SRU expands ethics education, competition opportunities
(From left) SRU Ethics Bowl team members Jayme Kerr, Brittany Rhoades, Spencer Knafelc, Matt Pleso, Matt Bayless and Kristofer Davis.
Dec. 9, 2015
SLIPPERY ROCK, Pa. - Slippery Rock University is offering students new opportunities to learn about ethics, the study of right and wrong, and compete in ethics competitions, both on campus and in national tournaments.
Six undergraduates recently became the first SRU students to participate in the Central States Regional Ethics Bowl at Marian University in Indianapolis, Indiana. Twenty-eight student teams from Pennsylvania, Indiana, Tennessee, Illinois, Kentucky, Arkansas, Ohio and Michigan competed.
"The months spent in preparation and the opportunity to compete against some of the top teams in the nation was a formidable challenge but was also a unique and transformative experience for our students," said Andrew Colvin, associate professor of philosophy.
Ethics Bowl is a collegiate competition developed by the Association for Practical and Professional Ethics. Teams of up to five students debate ethical issues. The top five teams in the regional tournament win a berth to the National Ethics Bowl Tournament.
SRU's team included Spencer Knafelc, a psychology and philosophy major from Beaver Falls, who served as the team's captain; Jayme Kerr, a philosophy and French major from Pittsburgh, who served as co-captain; Matthew Bayless, a psychology and philosophy major from Pittsburgh; Matthew Pleso, a psychology and philosophy major from Bristol; Brittany Rhoades, a environmental science and philosophy major from Grove City; and Kristofer Davis, a psychology and philosophy major from Moon Township.
Tom Sparrow and Andrew Winters, SRU instructors of philosophy, coached the team.
"Students debated complex, real-world ethical dilemmas where the right thing to do may not be at all clear, such as forced chemotherapy and spending $250,000 a year to protect the kakapo parrot in New Zealand," Colvin said.

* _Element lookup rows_
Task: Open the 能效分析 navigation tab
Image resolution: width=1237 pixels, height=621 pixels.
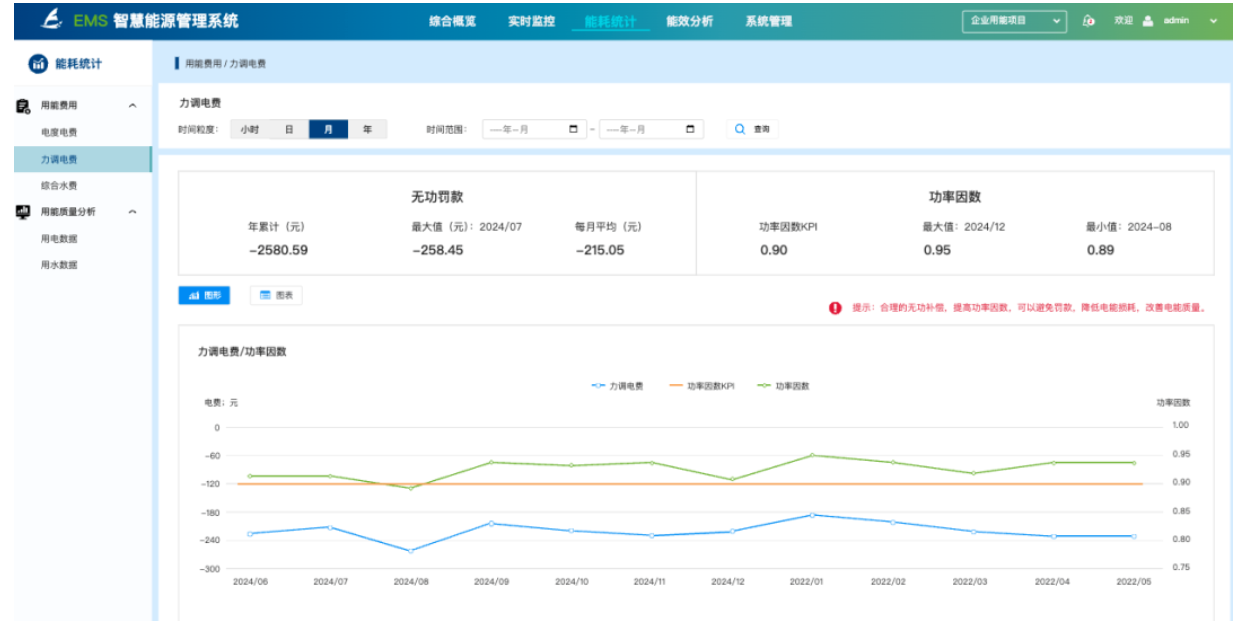Action: tap(689, 21)
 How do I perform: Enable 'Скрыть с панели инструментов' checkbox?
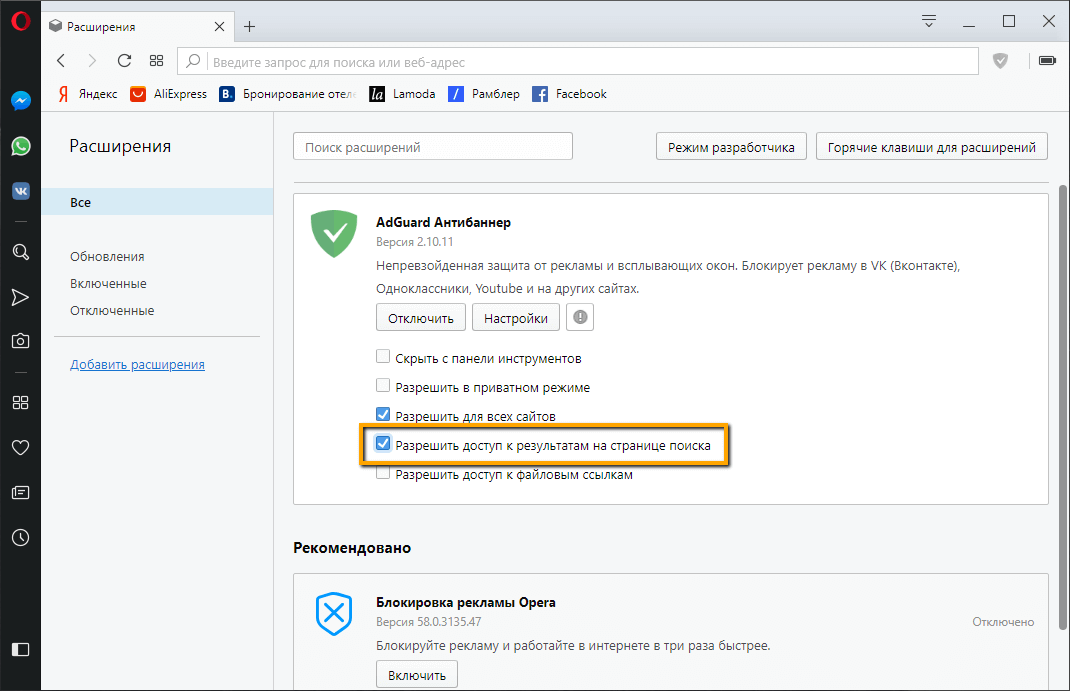[383, 357]
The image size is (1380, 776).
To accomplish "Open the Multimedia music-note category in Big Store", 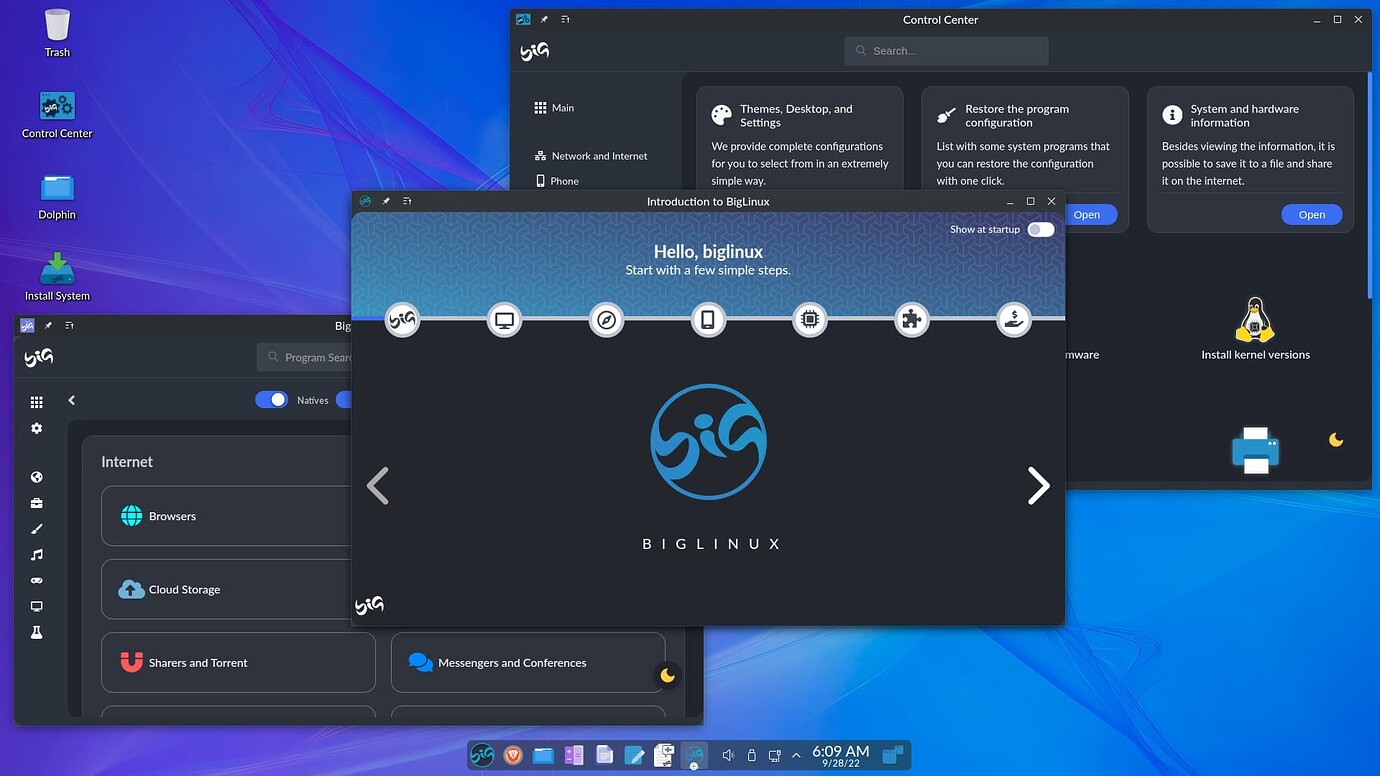I will [36, 554].
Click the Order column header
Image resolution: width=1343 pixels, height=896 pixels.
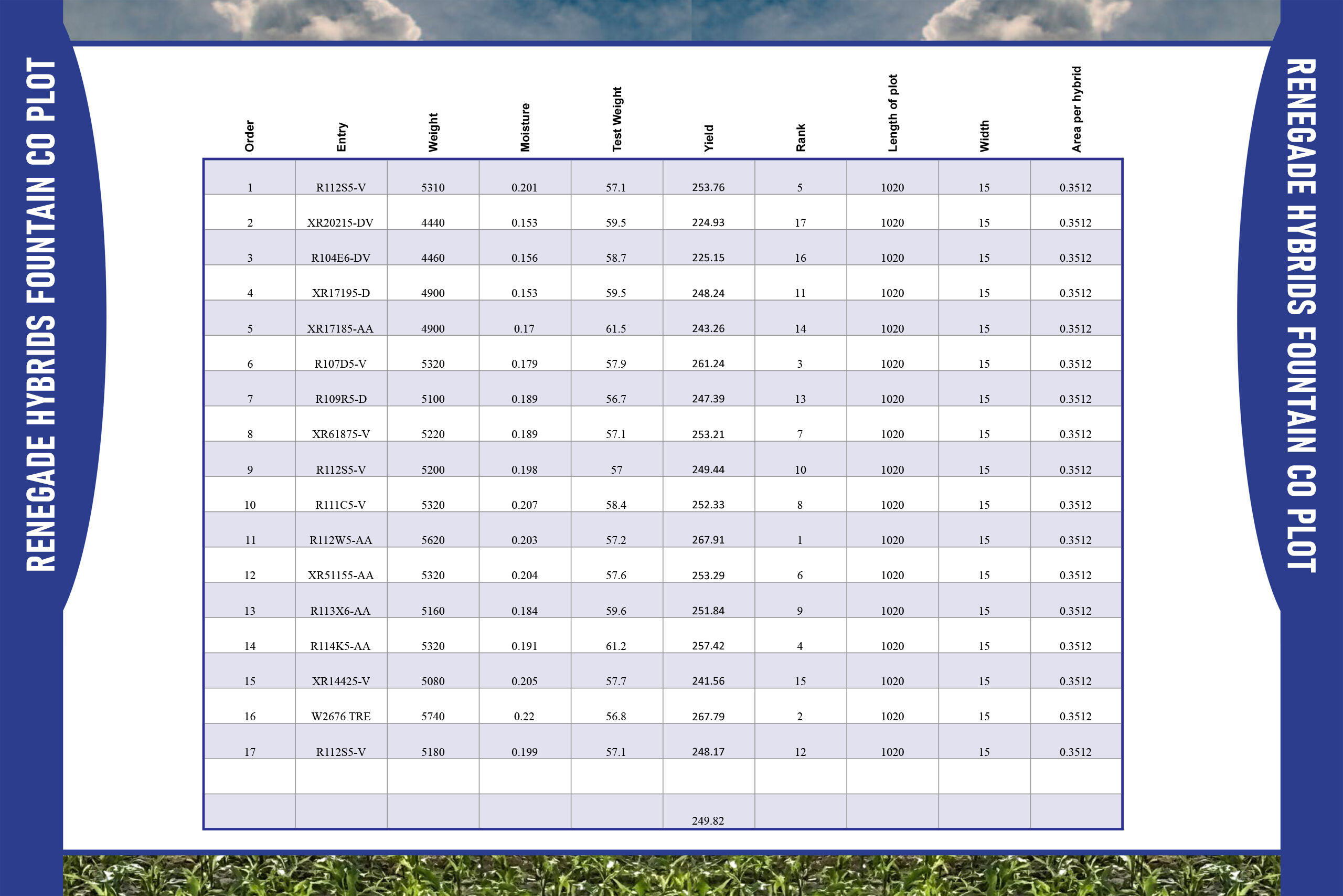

* _WHAT YOU WILL DO_
A. Answer these questions from the article on SRU's ethics program:
(i) At which university was the Central States Regional Ethics Bowl held?
(ii) Who served as captain of the SRU team?
(iii) Who coached the team?
B. Which lines of the rows contain the string "pixels"? Filter them out and copy each one, treating case as significant.
The ethics article and the rows have no connection to each other.

* _TASK SOLUTIONS_
A.
(i) Marian University in Indianapolis, Indiana
(ii) Spencer Knafelc
(iii) Tom Sparrow and Andrew Winters

B.
Image resolution: width=1237 pixels, height=621 pixels.
Image resolution: width=1343 pixels, height=896 pixels.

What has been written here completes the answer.